Task instructions:
Search the records for lines with the word "dropdown" and copy each match.

───── Record excerpts ─────

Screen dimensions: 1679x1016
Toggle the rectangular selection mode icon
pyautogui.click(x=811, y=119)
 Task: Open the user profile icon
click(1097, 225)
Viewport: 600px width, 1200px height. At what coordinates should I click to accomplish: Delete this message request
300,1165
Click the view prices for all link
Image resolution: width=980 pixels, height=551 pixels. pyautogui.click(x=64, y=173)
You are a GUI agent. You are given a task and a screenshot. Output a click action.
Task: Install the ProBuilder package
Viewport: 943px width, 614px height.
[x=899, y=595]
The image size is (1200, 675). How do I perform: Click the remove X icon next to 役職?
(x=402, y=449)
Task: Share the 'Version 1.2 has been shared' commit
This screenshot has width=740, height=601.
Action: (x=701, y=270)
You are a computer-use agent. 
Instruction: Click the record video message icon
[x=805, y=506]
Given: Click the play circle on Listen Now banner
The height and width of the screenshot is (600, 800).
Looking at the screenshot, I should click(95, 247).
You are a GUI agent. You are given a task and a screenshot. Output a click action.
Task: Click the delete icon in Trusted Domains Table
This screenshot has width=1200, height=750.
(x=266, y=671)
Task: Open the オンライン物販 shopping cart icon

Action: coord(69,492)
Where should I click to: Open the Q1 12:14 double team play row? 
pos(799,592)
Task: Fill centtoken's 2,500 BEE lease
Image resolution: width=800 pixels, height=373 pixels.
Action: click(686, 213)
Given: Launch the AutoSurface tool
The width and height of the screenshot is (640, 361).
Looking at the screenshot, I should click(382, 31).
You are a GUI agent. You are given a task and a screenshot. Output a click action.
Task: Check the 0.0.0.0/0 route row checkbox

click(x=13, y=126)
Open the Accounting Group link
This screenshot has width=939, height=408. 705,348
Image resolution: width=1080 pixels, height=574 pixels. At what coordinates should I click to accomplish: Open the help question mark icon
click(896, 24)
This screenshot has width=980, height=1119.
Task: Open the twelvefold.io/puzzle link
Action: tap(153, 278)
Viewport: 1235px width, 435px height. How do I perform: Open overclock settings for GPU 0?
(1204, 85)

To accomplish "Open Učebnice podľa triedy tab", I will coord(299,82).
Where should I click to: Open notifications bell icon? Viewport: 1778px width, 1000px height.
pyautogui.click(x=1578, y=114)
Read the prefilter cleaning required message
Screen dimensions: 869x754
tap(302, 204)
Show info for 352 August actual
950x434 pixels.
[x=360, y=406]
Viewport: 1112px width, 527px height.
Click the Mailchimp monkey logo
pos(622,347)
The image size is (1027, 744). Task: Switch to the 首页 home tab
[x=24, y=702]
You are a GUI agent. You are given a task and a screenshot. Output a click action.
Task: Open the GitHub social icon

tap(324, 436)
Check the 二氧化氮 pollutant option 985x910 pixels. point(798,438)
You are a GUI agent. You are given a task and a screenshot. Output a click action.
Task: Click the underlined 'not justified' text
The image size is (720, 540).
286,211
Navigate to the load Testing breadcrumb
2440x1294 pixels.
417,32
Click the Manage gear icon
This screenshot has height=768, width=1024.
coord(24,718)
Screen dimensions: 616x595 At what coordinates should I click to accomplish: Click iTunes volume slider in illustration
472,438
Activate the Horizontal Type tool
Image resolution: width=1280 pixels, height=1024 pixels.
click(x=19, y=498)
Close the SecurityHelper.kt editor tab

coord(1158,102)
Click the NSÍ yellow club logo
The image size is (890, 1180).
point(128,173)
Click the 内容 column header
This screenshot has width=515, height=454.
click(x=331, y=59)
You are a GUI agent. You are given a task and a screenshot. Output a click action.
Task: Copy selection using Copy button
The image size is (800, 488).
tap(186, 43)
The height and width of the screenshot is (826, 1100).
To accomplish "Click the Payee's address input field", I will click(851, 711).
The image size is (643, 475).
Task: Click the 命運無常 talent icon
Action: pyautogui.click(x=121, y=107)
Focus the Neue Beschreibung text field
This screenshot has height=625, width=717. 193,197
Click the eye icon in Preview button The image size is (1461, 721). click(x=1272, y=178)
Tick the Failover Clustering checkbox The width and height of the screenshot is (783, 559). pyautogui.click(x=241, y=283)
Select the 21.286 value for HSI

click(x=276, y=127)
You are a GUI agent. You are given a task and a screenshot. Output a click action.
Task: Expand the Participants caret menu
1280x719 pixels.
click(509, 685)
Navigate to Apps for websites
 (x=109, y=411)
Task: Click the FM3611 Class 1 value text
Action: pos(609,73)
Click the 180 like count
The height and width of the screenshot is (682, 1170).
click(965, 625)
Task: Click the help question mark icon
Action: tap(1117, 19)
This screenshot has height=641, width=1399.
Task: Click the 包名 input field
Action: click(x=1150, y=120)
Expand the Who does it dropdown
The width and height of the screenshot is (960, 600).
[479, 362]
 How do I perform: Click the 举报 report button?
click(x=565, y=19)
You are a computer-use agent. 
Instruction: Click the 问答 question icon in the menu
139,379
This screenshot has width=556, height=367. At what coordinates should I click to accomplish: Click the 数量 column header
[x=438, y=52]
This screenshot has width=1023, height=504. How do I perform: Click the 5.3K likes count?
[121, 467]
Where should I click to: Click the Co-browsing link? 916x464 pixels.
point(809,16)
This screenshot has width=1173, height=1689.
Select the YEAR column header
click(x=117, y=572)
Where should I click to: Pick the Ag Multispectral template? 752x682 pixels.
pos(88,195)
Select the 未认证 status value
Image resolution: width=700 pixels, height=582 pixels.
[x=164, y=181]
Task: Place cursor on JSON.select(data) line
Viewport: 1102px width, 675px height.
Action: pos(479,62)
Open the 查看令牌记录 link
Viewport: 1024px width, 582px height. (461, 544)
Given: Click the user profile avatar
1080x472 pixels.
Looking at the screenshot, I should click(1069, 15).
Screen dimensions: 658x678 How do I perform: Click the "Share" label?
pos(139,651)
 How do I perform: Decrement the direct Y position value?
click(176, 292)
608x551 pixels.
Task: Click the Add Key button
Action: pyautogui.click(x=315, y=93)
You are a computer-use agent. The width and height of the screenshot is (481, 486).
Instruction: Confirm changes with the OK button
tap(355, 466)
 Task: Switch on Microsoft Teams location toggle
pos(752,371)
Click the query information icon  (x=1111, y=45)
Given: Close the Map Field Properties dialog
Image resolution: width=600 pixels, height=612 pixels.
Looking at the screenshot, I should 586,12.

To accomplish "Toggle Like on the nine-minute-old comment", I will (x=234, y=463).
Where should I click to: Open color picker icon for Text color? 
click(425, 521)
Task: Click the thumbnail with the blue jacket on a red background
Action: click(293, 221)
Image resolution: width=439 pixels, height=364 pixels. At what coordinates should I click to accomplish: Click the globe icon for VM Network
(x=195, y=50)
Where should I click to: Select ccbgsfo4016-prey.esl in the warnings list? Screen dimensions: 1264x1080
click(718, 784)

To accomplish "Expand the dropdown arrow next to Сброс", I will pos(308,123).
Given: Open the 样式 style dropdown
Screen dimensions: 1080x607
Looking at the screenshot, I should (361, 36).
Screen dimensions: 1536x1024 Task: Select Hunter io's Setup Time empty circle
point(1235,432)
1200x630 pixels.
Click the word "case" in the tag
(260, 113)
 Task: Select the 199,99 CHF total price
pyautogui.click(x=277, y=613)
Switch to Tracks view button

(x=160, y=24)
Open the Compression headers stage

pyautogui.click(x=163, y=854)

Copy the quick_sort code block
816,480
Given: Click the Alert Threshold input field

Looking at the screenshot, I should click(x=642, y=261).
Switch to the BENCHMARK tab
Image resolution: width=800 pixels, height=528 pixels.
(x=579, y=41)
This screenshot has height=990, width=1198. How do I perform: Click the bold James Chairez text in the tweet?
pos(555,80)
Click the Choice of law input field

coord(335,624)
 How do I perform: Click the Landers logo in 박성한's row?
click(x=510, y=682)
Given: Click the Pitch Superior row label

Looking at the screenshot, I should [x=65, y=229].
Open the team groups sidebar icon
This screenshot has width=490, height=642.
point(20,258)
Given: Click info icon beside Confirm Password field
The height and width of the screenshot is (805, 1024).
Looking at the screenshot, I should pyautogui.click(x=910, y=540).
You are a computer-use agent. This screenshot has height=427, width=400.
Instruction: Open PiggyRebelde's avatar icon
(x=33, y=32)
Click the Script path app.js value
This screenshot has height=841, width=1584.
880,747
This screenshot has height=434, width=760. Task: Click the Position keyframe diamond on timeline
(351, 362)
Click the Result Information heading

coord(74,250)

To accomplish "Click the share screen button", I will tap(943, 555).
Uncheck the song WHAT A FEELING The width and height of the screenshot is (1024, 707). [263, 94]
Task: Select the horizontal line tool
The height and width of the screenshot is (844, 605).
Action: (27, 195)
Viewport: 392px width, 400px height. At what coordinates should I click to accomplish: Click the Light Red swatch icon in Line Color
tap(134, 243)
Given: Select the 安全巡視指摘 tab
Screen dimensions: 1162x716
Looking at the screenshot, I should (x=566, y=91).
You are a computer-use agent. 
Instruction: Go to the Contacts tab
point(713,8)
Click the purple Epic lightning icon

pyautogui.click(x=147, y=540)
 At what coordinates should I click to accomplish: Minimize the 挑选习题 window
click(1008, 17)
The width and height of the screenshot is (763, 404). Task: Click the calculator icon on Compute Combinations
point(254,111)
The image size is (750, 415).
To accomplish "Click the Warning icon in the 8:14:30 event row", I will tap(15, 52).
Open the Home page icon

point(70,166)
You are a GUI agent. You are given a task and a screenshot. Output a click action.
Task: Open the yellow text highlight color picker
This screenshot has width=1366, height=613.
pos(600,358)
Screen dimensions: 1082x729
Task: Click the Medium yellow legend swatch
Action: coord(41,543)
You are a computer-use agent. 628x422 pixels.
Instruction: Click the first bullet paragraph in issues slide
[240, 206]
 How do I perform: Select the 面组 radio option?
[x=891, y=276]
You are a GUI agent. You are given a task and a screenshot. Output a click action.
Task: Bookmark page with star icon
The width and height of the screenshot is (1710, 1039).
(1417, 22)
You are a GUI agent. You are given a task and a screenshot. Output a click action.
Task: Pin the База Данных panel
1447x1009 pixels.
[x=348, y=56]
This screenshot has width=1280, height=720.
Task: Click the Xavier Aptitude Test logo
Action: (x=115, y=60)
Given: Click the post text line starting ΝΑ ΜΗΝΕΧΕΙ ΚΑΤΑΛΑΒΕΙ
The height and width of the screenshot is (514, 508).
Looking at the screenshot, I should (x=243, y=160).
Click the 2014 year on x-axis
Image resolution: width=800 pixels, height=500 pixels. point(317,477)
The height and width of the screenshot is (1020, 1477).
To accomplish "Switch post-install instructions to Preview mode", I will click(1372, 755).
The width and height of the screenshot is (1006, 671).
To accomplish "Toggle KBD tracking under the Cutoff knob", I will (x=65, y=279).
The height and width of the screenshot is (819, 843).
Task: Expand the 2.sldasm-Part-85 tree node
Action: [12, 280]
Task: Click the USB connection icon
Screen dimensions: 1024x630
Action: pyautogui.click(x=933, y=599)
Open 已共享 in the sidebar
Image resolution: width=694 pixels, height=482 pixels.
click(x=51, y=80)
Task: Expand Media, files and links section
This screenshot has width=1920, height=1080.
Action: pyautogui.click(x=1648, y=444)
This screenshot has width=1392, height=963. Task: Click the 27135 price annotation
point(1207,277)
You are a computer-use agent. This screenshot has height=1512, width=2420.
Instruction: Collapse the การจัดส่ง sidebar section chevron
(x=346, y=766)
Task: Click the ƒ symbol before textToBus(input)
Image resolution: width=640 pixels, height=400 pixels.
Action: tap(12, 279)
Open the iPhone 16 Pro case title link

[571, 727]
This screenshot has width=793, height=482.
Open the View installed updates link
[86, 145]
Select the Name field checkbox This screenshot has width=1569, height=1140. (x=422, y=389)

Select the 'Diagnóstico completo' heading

─────

Task output:
Expand the Who does it dropdown
To accomplish "Expand the dropdown arrow next to Сброс", I will pos(308,123).
Given: Open the 样式 style dropdown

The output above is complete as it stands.